Découvert par ce hasard qui fait souvent si bien les choses (le roman trainait dans les lectures paternelles piochées dans un des nombreux book-sharing que proposent les ex cabines téléphoniques, parfait recyclage d'un passé encore bien proche où la mobilité téléphonique n'existait pas), cette célèbre couverture couleur peau de la NRF, porteuse de si fréquentes promesses, avait titillé ma curiosité.
Neuf nouvelles.
On a tort de penser que, parce que c'est court, l'art de la nouvelle est un sous-genre, un pis-aller, une récréation. C'est, en revanche, un exercice difficile comme le faisait remarquer la marquise
De Sévigné lorsqu'elle s'épanchait un peu trop dans ses correspondances « excusez-moi, je n'ai pas le temps de faire court ».
Il y a une élégance d'écriture chez
Franz Bartelt. Des mots qui touchent, des phrases qui sonnent juste. Un plaisir dont on ne doit pas se priver. Toutes ces histoires sont de celles qu'on racontait à la veillée, au coin du feu, quand le vent du Nord se levait au-dehors et que le gel immobilisait les plus petits cours d'eau. Une lecture d'hiver. Un peu rugueuse, un tantinet rurale, parfois mal dégauchie, mais toujours morale. Un oeil sur la quatrième de couverture nous apprend que l'auteur vit dans les Ardennes. Je n'ai pas l'honneur de connaitre ce coin là, mais à priori, je parlerais de Cévennes du Nord. Non ?
Les deux premières nouvelles racontent la mort. Plus exactement un mort.
D'abord celui du frère du gars taiseux à qui le village ne parle pas, feint même d'ignorer l'existence, et qui va le rapprocher de ses congénères. Une intégration par le biais d'un cadavre. Réjouissant.

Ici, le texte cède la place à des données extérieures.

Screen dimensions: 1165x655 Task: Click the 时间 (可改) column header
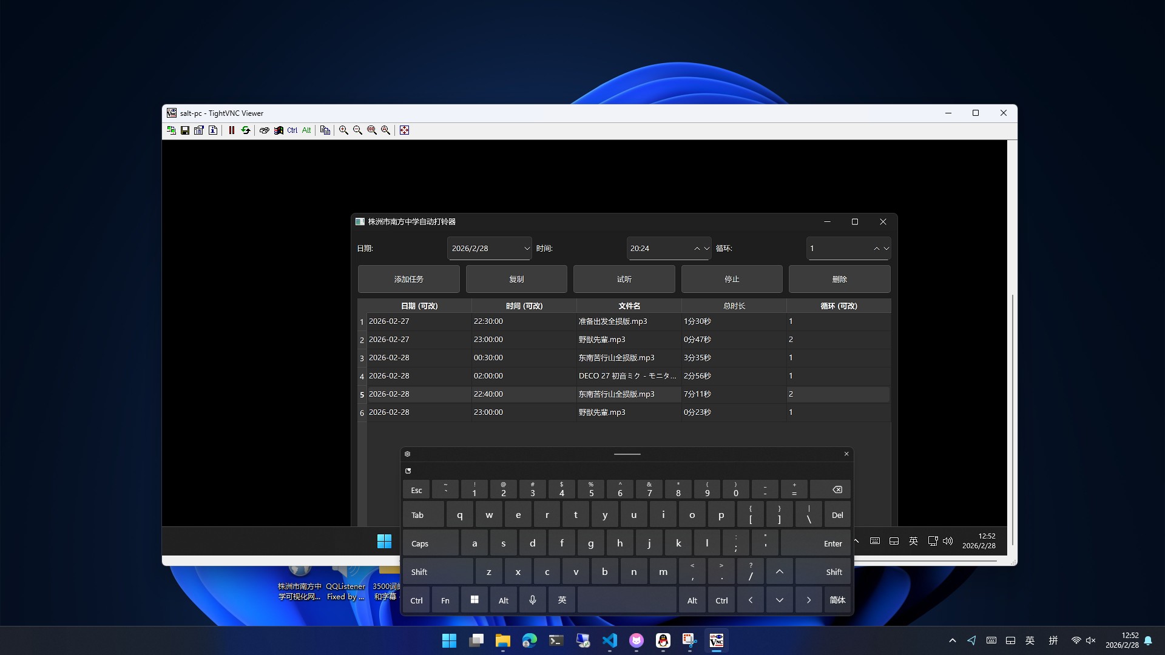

Ensuite, on partage les difficultés rencontrées par un mort de la veille qui se réveille le lendemain, frais comme un gardon. On lui reproche, sa femme en tête, de ne jamais savoir ce qu'il veut, qu'on ne peut pas compter sur lui, lui reprochant son inconstance. Truculent.
Il y a des filles, même pas très belles, qui aiguisent sans rien n'y faire la concupiscence des mâles. Sylvie Nourdier a un air vicieux, quoi qu'elle fasse. Et même les porcs (les vrais, ceux qui se meuvent sur quatre pattes) lui trouveront une mine de débauchée. Où l'on s'aperçoit que le vice n'existe que dans l'oeil de l'homme (ou de la bête).
On apprend également comment peut naitre l'inspiration chez un écrivain dénué d'imagination. Cela peut conduire à réduire son couple en miettes. Parfait.
Suivent une parfaite histoire d'amour entre deux personnes qui ne font pas les choses à moitié (un comique glaçant), de l'utilité des horoscopes (le pendant de la méthode Couée), de la bienveillance quant au confort des oeuvres d'art (divinement loufoque), l'attente érigée en oeuvre d'art (délicieusement absurde) et celle qui a ma préférence : comment bien réussir son suicide.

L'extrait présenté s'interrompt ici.